Place cells are more strongly tied to landmarks in deep than in superficial CA1

Environmental cues affect place cells responses, but whether this information is integrated versus segregated in distinct hippocampal cell populations is unclear. Here, we show that, in mice running on a treadmill enriched with visual-tactile landmarks, place cells are more strongly controlled by landmark-associated sensory inputs in deeper regions of CA1 pyramidal layer (CA1d). Many cells in CA1d display several firing fields correlated with landmarks, mapping positions slightly before or within the landmarks. Supporting direct involvement of sensory inputs, their firing fields show instantaneous responses to landmark manipulations, persist through change of context, and encode landmark identity and saliency.
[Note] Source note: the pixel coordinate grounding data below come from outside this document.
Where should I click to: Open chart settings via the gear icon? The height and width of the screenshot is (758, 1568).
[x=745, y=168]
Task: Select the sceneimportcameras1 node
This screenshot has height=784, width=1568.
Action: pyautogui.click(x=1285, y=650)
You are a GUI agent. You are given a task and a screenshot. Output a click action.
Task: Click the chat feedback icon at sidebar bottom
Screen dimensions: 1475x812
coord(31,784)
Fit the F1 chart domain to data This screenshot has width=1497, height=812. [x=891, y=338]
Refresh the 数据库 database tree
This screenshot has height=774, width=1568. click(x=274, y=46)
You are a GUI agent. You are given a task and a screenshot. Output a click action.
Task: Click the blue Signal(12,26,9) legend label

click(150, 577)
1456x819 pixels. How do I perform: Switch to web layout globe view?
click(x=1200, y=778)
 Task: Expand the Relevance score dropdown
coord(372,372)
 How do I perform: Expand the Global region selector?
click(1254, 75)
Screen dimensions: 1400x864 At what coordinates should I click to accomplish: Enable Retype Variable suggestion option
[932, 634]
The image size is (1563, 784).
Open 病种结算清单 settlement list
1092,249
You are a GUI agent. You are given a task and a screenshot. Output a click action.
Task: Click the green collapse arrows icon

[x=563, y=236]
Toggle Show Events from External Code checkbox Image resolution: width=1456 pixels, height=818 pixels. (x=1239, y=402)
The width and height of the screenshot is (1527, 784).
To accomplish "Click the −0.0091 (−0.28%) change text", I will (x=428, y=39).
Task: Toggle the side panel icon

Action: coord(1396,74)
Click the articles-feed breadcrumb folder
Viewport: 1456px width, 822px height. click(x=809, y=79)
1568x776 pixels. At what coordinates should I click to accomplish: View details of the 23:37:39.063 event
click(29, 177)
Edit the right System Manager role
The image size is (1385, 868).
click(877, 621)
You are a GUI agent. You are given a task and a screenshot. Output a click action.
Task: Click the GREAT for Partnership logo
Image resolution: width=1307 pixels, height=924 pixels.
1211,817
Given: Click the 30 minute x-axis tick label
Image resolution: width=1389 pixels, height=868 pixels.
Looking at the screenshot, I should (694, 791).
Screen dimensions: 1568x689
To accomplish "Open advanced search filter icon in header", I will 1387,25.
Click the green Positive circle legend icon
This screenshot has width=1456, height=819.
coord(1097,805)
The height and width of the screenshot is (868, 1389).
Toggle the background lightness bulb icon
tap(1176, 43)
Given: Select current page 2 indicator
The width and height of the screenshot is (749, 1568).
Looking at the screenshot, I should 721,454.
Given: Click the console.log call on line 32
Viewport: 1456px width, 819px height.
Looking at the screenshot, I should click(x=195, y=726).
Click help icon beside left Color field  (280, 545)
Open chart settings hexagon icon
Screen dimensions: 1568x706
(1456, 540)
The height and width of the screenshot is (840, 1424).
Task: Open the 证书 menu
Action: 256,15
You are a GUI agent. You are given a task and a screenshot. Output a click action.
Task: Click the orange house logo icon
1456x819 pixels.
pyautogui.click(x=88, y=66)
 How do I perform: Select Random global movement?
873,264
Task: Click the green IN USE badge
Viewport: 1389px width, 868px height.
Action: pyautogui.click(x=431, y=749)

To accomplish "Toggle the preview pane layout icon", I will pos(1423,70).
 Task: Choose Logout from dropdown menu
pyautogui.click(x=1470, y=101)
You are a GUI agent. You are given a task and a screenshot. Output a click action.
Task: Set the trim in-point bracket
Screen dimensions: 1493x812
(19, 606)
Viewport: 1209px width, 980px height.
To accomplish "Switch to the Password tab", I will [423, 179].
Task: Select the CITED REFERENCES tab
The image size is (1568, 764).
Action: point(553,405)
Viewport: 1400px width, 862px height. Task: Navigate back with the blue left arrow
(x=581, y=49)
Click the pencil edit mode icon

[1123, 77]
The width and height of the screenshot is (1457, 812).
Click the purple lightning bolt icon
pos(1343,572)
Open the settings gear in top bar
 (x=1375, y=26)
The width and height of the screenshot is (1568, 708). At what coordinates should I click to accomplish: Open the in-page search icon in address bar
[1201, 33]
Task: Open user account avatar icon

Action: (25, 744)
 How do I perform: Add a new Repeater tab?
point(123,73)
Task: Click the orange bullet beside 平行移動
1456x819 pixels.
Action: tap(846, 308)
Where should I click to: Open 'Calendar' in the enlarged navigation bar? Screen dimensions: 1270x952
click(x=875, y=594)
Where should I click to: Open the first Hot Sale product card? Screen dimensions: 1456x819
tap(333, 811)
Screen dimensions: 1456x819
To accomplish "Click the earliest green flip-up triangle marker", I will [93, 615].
In contrast, cells located superficially in the pyramidal layer have single firing fields, are context specific and respond with slow dynamics to landmark manipulations. These findings suggest parallel and anatomically segregated circuits within CA1 pyramidal layer, with variable ties to landmarks, allowing flexible representation of spatial and non-spatial information. Environmental cues affect the way mouse hippocampal place cells respond, but whether this information is integrated versus segregated in distinct hippocampal cell populations is unclear. Here, the authors record neuronal activity in the hippocampus of mice on a treadmill enriched with visual-tactile landmarks, and show anatomically segregated cells with variable ties to the cues.